§ Selected passage
Oral Presentation HUPO 2019 - 18th Human Proteome Organization World Congress

Amine-selective Di-ortho-phthalaldehyde (DOPA) Cross-linking Captured the Conformational Change Associated with the Unfolding of Ribonuclease A (#202)

Meng-Qiu Dong 1
  1. National Institute of Biological Sciences, Beijing, China

Chemical cross-linking of proteins coupled with mass spectrometry analysis (CXMS, aka XL-MS) has become an established method for probing the conformation of a protein and for mapping the interface of protein-protein interactions. Central to this technology are chemical cross-linkers. The most popular cross-linkers such as DSS, BS3, and DSSO are all NHS esters, which react with protein amino groups relatively slowly over 10-60 minutes while in competition with the hydrolysis reaction of NHS esters. Concerned with the imperfections of NHS ester cross-linkers, we developed a new class of amine-selective nonhydrolyzable di-ortho-phthalaldehyde (DOPA) cross-linkers. DOPA cross-linking of proteins takes only 10 seconds under near physiological conditions. Besides, DOPA works at low pH, low temperature, or in the presence of high concentrations of denaturants such as 8 M urea or 6 M guanidine hydrochloride (GdnHCl), making it possible to capture conformational changes of proteins during the unfolding or refolding process over a time scale of minutes.

§ Things to do
**A.** Can you return the stretch of the DOPA abstract from "Oral Presentation HUPO" through "Ribonuclease A (#202)", word for word?
**B.** According to the DOPA abstract, why can DOPA cross-linking capture conformational changes of proteins during unfolding or refolding?

§ Data extracts

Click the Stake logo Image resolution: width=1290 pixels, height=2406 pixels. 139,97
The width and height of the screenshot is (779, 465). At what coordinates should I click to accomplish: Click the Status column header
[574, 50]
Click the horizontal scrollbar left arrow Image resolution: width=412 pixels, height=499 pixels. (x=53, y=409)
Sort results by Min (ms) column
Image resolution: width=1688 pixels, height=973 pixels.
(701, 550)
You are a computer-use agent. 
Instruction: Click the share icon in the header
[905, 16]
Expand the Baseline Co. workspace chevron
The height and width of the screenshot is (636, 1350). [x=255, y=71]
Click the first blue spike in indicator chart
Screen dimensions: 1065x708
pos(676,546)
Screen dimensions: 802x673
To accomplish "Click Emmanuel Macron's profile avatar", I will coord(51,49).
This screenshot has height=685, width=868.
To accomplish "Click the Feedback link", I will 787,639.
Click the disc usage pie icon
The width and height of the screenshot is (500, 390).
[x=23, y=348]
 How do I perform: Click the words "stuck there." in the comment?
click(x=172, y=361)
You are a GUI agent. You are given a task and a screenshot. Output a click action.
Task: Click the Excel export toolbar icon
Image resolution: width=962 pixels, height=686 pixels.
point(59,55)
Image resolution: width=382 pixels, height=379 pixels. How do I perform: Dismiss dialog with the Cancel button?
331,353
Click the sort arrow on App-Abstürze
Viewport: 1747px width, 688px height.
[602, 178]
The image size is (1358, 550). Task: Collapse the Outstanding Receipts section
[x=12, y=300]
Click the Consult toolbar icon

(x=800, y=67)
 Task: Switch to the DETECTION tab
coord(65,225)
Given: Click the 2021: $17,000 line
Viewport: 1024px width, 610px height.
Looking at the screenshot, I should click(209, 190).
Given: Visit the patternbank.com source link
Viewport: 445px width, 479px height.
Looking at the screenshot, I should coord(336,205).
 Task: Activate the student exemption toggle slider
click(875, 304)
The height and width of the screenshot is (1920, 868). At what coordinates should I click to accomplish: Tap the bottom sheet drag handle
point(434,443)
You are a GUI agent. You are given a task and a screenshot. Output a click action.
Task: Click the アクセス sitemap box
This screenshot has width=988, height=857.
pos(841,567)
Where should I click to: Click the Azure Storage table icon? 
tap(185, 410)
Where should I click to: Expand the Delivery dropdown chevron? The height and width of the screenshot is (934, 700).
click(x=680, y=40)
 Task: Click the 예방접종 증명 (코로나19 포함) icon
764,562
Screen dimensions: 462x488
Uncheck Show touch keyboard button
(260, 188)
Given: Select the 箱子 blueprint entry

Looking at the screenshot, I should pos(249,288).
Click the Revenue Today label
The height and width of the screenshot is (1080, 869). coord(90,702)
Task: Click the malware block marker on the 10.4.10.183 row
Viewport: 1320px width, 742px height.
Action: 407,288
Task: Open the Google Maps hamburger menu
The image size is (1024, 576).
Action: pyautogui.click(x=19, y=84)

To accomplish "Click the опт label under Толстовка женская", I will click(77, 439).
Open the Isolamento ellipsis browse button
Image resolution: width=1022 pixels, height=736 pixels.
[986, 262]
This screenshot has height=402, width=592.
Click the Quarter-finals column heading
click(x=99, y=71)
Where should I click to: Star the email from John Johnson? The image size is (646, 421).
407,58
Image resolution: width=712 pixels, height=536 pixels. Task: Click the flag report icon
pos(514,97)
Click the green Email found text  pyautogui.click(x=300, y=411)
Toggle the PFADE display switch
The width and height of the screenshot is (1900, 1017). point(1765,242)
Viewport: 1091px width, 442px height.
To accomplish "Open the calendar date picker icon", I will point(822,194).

§ Results of the exercise
**A.**
Oral Presentation HUPO 2019 - 18th Human Proteome Organization World Congress

Amine-selective Di-ortho-phthalaldehyde (DOPA) Cross-linking Captured the Conformational Change Associated with the Unfolding of Ribonuclease A (#202)

**B.** DOPA works at low pH, at low temperature, or in the presence of high concentrations of denaturants such as 8 M urea or 6 M guanidine hydrochloride. This makes it possible to capture conformational changes during unfolding or refolding over a time scale of minutes.